QUESTIONS:
(A) Answer these questions from the tribute to Ken Methold:
(i) On what date was Ken Methold born?
(ii) In what town and county was he born?
(iii) What did he create on his farm?
(B) Write out the stretch of the tribute to Ken Methold from "AWG committee member, founding" through "screenwriters and filmmakers.".
(C) Write the next part of the tribute to Ken Methold, starting after its final sentence.

DOCUMENT SEGMENT:
Vale Ken Methold

04 May, 2020

VALE KEN METHOLD 

AWG committee member, founding member of CAL, scriptwriter for theatre, TV, radio and film, novelist, and ESL writer.
23 December 1931 – 21 April 2020

Born in Worthing, Sussex in the UK, Ken Methold was extraordinary in his output as a writer and his work for all sorts of writers both individually, in the form of mentoring, and in general, through a range of writers' organisations. He was a founding member of CAL. He worked on committees in the AWG to get better deals for ABC writers in radio and TV. He was on the Board of the Queensland Film Corporation. He was Deputy Chair and a member of the management committee of the ASA during which time he wrote several texts for writers on the business aspects of writing. He created a free Writers' Retreat on his farm and ran any number of free workshops for aspiring novelists, screenwriters and filmmakers.

INFORMATION:

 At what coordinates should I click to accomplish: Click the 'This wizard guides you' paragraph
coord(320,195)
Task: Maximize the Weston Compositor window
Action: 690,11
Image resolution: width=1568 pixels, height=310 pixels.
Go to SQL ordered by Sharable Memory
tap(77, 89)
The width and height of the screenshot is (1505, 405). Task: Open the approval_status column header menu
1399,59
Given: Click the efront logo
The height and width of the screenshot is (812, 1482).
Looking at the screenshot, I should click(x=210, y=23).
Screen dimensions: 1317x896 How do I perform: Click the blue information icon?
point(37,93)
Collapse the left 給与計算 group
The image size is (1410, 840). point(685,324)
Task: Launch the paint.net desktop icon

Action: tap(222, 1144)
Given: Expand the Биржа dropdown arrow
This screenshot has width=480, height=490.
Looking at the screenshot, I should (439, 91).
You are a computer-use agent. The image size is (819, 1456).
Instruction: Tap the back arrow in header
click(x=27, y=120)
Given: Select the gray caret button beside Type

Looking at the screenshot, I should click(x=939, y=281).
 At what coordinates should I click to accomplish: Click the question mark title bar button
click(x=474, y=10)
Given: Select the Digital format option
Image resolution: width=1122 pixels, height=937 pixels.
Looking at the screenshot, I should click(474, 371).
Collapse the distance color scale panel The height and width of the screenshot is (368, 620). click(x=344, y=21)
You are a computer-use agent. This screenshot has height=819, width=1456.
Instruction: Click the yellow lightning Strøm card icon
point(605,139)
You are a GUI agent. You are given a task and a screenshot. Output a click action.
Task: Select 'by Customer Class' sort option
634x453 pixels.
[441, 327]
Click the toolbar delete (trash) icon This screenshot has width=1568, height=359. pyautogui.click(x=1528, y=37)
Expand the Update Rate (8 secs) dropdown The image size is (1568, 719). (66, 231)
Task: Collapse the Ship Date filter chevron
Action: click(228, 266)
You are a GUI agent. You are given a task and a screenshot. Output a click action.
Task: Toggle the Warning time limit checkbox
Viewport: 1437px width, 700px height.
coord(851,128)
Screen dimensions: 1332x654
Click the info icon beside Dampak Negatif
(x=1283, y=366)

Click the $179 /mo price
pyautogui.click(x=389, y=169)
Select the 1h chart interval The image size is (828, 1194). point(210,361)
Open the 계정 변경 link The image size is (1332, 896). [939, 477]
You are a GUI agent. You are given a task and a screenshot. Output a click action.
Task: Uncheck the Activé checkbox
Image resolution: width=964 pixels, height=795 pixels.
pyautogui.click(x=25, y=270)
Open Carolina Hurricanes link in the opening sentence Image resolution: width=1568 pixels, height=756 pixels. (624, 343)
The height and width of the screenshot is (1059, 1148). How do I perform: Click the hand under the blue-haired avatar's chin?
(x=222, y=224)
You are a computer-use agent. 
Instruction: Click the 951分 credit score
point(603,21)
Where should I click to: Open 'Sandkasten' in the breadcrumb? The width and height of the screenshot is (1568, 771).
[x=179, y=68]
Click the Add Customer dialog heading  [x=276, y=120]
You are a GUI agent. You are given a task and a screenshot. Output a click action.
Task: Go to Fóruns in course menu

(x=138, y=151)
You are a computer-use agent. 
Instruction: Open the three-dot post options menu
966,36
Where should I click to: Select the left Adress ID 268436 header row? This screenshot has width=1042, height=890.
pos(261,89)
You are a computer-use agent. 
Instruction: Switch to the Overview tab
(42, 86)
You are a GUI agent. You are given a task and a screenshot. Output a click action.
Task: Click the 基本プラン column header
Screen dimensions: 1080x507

RESULTS BY TASK:
(A)
(i) 23 December 1931
(ii) Worthing, Sussex
(iii) A free Writers' Retreat

(B)
AWG committee member, founding member of CAL, scriptwriter for theatre, TV, radio and film, novelist, and ESL writer.
23 December 1931 – 21 April 2020

Born in Worthing, Sussex in the UK, Ken Methold was extraordinary in his output as a writer and his work for all sorts of writers both individually, in the form of mentoring, and in general, through a range of writers' organisations. He was a founding member of CAL. He worked on committees in the AWG to get better deals for ABC writers in radio and TV. He was on the Board of the Queensland Film Corporation. He was Deputy Chair and a member of the management committee of the ASA during which time he wrote several texts for writers on the business aspects of writing. He created a free Writers' Retreat on his farm and ran any number of free workshops for aspiring novelists, screenwriters and filmmakers.

(C)
A great, hilarious and wonderfully generous host, his gift for satire was a delight. However, in the wrong context, it could cause offence, and in the case of his Letter from Mt Isa, it did. Invented as a joke, and read aloud at the 1988 Sydney Writers' Festival, the letter was written in the persona of a country writer who didn't understand why he couldn't get a grant. Unfortunately, it played as an attack on the integrity of the then Literature Board and offended many.

Ken was a literary polymath. He wrote plays for radio and stage (which he also often directed). He wrote and produced TV series and film. He wrote novels, short stories, cartoons, literary criticism and learned historical articles (he was an expert on Regency theatre) and book reviews. He was an international superstar in ESL for children, with over a hundred titles in many languages plus cartoons. He was headhunted by Longman-Cheshire. He moved to Asia and lived and worked there for many years. He was huge, particularly in China. At one point, an entire wall of a Shanghai Chinese Government bookshop the size of an aircraft hangar was given over to Ken's work, particularly Go-Go the Dragon Loves English in texts and animation.  

Ken moved to South Australia in the 1970s. He then moved on to Toowoomba, down to Sydney, and in his last twenty years to the Southern Highlands, Bowral and finally to Kiama. After a sometimes turbulent personal life, he found lasting happiness with his wife Sheila and her children Sean and Laura.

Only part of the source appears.